■ Work required: Repeat only what appears from the line containing "Focus the 'Find a setting' search field" through the last line of the listing below, exactly as written.

■ Data supplied:
──────

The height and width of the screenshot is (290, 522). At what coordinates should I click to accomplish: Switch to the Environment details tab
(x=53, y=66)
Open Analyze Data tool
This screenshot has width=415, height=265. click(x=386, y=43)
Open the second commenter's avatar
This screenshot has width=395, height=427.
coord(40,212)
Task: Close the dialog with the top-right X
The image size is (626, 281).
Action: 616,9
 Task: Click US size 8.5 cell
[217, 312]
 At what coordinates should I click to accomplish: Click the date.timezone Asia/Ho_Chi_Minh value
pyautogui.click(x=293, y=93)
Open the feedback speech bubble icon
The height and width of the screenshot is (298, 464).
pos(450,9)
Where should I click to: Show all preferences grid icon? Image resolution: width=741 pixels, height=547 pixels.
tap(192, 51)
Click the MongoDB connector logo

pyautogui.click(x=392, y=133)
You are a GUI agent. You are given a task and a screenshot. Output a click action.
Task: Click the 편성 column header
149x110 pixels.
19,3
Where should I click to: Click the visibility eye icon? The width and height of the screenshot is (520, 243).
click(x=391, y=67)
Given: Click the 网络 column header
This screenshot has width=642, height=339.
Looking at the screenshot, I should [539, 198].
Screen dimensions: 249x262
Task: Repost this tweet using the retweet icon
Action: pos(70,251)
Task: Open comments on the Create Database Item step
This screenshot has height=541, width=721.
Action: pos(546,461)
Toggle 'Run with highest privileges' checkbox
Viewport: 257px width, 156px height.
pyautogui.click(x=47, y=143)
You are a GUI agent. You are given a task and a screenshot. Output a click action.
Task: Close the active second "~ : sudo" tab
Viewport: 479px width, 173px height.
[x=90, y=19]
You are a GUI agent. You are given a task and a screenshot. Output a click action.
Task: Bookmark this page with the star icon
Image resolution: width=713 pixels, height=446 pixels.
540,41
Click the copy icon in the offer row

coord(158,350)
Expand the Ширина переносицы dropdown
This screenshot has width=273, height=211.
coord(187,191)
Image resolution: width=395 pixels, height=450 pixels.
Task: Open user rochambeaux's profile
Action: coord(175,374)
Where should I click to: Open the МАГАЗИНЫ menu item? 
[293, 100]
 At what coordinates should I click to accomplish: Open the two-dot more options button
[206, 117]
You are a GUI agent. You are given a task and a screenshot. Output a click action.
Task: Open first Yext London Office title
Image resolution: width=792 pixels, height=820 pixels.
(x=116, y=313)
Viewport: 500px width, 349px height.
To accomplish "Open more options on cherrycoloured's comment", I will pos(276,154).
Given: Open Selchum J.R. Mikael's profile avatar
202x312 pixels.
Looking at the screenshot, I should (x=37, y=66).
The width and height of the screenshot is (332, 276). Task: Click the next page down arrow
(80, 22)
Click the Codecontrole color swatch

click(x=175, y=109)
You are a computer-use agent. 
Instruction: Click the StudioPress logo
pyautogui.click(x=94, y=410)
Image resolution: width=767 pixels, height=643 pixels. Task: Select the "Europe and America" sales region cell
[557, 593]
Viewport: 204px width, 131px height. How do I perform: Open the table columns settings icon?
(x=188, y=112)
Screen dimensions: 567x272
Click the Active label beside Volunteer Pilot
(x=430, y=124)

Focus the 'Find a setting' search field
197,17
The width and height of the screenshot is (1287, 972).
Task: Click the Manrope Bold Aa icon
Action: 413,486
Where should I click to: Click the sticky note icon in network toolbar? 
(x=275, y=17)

──────

■ Solution to the exercise:
Focus the 'Find a setting' search field
197,17
The width and height of the screenshot is (1287, 972).
Task: Click the Manrope Bold Aa icon
Action: 413,486
Where should I click to: Click the sticky note icon in network toolbar? 
(x=275, y=17)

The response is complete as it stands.